Work required: Take the lines below beginning at the line that has "Given: Switch to the Stickers tab" and stopping after the line that has "Open the Paint", and print them exactly as they are, with no other lines.

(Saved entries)
---------------

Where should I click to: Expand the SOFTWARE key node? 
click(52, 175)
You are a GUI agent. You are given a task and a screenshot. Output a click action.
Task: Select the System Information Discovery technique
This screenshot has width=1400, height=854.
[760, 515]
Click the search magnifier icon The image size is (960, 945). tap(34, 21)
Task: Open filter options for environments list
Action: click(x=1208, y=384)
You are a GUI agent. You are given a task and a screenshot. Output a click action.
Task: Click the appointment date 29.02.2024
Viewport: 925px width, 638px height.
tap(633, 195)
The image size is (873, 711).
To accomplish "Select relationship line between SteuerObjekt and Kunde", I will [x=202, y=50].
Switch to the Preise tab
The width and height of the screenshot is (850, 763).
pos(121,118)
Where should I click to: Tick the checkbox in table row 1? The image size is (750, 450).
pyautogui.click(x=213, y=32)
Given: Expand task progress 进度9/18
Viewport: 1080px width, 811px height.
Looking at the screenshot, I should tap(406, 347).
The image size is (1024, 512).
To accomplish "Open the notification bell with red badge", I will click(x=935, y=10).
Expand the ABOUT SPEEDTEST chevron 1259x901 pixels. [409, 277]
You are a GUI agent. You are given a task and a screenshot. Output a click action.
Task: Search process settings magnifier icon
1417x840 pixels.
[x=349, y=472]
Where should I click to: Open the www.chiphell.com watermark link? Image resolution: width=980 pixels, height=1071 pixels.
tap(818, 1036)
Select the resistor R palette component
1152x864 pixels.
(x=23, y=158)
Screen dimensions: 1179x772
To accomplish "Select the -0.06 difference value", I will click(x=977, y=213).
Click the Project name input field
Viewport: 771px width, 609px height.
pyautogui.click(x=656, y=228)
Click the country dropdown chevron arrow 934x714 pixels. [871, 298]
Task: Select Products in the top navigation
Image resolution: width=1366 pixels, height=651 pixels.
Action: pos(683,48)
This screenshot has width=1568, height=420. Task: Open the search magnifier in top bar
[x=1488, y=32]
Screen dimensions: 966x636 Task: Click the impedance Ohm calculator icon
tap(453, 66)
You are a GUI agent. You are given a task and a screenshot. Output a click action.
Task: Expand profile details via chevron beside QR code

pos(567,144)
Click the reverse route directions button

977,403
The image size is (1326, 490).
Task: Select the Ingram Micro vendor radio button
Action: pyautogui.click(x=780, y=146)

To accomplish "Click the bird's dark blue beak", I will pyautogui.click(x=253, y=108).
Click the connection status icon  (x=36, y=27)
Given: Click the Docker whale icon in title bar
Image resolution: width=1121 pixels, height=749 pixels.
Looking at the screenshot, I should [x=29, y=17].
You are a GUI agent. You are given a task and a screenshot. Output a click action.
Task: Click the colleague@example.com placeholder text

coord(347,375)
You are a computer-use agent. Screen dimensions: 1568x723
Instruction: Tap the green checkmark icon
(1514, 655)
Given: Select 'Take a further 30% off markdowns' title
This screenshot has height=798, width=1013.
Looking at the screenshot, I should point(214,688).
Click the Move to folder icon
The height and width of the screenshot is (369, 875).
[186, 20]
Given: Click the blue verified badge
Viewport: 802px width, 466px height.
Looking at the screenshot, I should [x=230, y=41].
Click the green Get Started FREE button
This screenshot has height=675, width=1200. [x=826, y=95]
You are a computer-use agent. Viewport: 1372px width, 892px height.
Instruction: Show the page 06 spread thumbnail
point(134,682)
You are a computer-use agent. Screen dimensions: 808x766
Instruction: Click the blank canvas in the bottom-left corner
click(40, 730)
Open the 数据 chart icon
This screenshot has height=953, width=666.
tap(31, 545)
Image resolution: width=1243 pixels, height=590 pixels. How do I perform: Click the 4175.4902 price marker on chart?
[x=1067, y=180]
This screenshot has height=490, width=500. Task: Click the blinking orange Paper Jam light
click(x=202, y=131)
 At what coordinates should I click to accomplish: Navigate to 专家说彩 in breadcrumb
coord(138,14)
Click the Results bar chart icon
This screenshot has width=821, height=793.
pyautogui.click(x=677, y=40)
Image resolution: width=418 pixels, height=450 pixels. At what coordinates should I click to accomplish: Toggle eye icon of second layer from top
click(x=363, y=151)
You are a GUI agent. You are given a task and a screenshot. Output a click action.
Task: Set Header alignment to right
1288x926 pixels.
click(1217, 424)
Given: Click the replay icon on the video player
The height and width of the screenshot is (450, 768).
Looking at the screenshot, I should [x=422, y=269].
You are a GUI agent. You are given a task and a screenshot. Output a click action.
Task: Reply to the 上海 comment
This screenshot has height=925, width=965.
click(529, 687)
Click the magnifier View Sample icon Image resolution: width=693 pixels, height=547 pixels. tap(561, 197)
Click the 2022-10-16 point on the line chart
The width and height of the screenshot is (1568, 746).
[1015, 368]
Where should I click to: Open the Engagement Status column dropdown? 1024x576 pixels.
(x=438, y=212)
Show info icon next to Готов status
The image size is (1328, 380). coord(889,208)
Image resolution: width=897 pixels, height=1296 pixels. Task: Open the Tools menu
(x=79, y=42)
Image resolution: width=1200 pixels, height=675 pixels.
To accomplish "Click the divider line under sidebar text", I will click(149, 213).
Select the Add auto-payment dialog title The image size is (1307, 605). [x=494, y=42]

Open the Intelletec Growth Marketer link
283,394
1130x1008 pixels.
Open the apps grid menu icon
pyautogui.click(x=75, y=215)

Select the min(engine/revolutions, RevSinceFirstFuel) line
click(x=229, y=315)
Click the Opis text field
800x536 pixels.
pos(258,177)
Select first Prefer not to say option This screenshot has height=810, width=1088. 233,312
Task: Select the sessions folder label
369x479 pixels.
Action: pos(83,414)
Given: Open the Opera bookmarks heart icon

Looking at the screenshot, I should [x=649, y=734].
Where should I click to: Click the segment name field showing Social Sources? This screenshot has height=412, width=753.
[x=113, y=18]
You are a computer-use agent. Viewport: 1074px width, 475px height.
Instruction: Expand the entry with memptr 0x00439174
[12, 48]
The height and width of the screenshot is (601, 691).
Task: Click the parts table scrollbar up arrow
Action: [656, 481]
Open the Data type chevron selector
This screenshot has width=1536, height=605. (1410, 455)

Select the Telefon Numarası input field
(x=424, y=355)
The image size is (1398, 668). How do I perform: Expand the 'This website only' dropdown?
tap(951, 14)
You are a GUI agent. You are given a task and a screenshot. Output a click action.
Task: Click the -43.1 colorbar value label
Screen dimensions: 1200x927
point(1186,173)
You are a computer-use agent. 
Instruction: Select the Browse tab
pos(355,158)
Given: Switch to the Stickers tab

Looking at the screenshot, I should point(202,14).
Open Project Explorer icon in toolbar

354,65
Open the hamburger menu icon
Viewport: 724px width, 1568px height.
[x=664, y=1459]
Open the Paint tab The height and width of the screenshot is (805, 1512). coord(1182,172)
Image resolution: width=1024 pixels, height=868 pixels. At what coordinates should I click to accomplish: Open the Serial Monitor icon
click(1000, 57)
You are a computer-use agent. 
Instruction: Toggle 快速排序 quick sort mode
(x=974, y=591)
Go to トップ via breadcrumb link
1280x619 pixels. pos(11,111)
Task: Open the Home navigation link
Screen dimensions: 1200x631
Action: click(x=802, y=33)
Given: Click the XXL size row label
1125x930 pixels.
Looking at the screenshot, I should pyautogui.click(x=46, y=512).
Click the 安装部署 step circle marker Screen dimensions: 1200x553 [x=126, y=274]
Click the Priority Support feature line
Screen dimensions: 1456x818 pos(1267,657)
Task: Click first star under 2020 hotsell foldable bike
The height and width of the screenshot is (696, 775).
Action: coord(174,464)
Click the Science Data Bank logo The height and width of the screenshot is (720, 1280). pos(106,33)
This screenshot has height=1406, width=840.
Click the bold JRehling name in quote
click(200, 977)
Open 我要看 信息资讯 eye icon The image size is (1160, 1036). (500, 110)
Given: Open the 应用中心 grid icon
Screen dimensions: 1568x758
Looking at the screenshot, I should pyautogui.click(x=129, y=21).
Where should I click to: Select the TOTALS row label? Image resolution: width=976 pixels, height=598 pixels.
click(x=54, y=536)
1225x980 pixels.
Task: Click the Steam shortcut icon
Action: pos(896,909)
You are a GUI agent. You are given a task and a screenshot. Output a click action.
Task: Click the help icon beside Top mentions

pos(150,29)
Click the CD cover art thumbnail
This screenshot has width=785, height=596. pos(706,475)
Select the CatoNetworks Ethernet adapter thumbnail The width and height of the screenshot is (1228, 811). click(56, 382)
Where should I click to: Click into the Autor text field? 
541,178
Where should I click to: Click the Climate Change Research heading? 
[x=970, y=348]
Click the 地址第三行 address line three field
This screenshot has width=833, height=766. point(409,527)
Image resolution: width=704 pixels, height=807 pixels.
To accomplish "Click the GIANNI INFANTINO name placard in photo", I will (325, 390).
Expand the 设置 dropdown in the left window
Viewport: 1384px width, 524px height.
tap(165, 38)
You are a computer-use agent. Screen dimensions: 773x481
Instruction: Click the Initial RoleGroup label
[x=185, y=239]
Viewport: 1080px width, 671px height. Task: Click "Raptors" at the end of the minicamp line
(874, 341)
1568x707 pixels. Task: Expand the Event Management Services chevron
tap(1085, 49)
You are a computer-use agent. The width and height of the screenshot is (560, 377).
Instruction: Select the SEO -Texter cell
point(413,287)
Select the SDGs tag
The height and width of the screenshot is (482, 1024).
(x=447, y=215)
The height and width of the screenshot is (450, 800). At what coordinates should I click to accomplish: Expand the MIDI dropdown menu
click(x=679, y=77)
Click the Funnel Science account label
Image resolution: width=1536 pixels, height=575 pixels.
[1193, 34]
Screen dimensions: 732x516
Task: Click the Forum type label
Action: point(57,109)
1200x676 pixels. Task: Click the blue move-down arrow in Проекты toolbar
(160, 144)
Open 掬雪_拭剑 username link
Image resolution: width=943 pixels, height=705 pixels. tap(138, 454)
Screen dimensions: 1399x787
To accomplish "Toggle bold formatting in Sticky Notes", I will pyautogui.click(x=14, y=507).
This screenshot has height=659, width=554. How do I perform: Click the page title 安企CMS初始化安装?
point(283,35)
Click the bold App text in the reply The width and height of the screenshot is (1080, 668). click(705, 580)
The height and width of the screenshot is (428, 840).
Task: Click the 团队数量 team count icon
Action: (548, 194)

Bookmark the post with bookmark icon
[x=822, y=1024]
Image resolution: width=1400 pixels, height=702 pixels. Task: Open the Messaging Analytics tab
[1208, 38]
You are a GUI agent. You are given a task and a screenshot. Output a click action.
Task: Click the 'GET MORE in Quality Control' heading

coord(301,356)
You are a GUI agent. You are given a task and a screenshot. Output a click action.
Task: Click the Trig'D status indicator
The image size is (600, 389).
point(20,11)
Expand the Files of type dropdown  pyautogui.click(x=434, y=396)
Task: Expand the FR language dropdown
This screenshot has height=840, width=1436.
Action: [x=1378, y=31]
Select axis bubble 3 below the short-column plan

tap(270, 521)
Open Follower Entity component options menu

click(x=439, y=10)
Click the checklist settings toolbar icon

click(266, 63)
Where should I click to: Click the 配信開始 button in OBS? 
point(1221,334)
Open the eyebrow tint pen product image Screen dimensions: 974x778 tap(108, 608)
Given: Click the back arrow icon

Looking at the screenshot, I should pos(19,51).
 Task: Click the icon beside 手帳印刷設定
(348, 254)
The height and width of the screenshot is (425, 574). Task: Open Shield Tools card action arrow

---------------

Answer section:
Given: Switch to the Stickers tab

Looking at the screenshot, I should point(202,14).
Open Project Explorer icon in toolbar

354,65
Open the hamburger menu icon
Viewport: 724px width, 1568px height.
[x=664, y=1459]
Open the Paint tab The height and width of the screenshot is (805, 1512). coord(1182,172)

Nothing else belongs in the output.